Second, scientific inquiry into the possibility that the virus causing covid-19 leaked from a laboratory is important for determining how the outbreak became a pandemic and identifying measures to prevent similar outbreaks in the future. It’s also crucial for finality and closure. But achieving such an understanding requires analysis that follows the procedures used to establish causes for other types of catastrophic events, ranging from the Challenger shuttle disaster to the Deepwater Horizon oil spill to the 9/11 terrorist attacks. A year ago any discussion of possible laboratory origins of the coronavirus outbreak was inextricably linked to the xenophobic and racist views expressed by President Donald Trump, making it hard to have the sort of trustworthy investigation that took place in 1918. Today, however, it seems possible that the Biden administration will ensure a deliberate inquiry that produces the most reliable answers possible and policy recommendations for the future.

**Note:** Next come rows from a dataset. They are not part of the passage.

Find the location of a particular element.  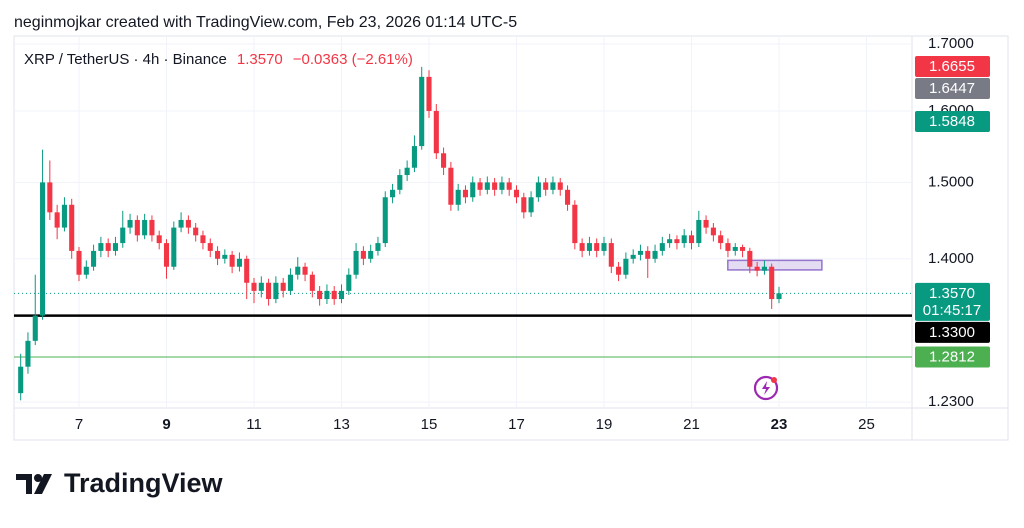

last-price: 1.3570 is located at coordinates (260, 60).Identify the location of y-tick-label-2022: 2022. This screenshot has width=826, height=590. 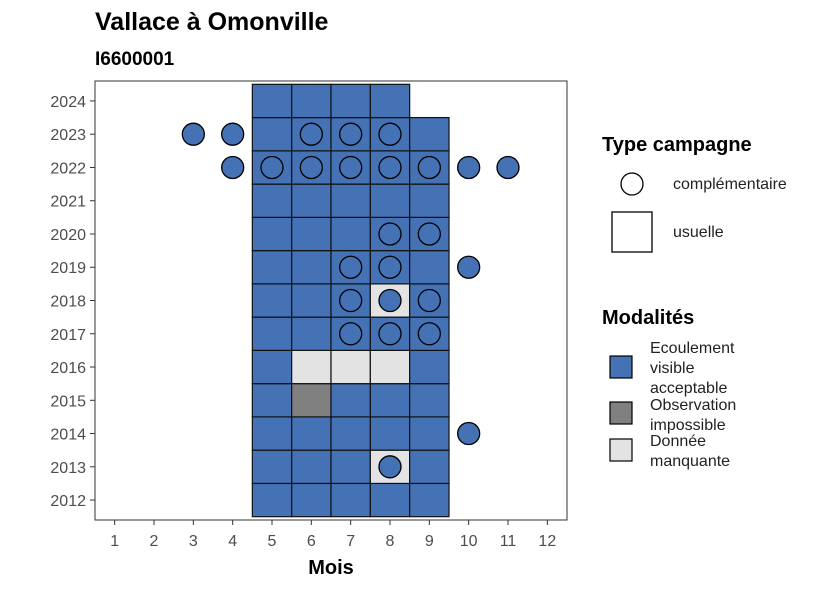
(68, 168).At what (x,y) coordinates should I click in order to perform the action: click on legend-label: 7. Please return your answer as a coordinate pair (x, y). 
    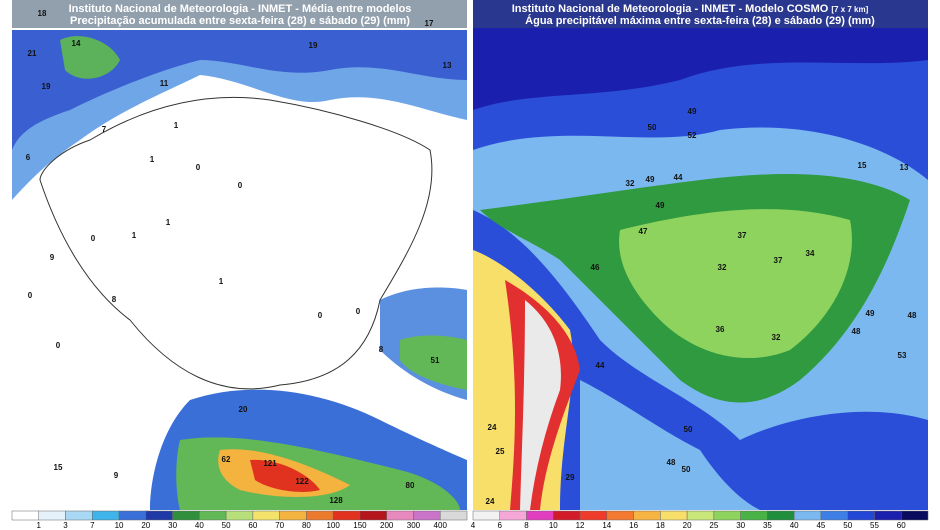
    Looking at the image, I should click on (92, 526).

Third, the historical experience in the fall of 1918 illustrates how a misleading statement can “go viral,” but also how it can be stopped, if authorities and the media are consistent in their messages. We do not want to return to the media ecosystem of 1918, with government censorship constraining press freedom and patriotic appeals exacerbating nativist stereotypes, but we could learn a lesson from an instance when an unfounded allegation was corrected and contained.
Coupling an investigation with an appraisal of public health failures over the past year and a half — the shortage of personal protective equipment, inaccurate statements about airborne transmission, inconsistent guidance on masks and uneven distribution of vaccines — offers the best hope of preventing a repeat in the future.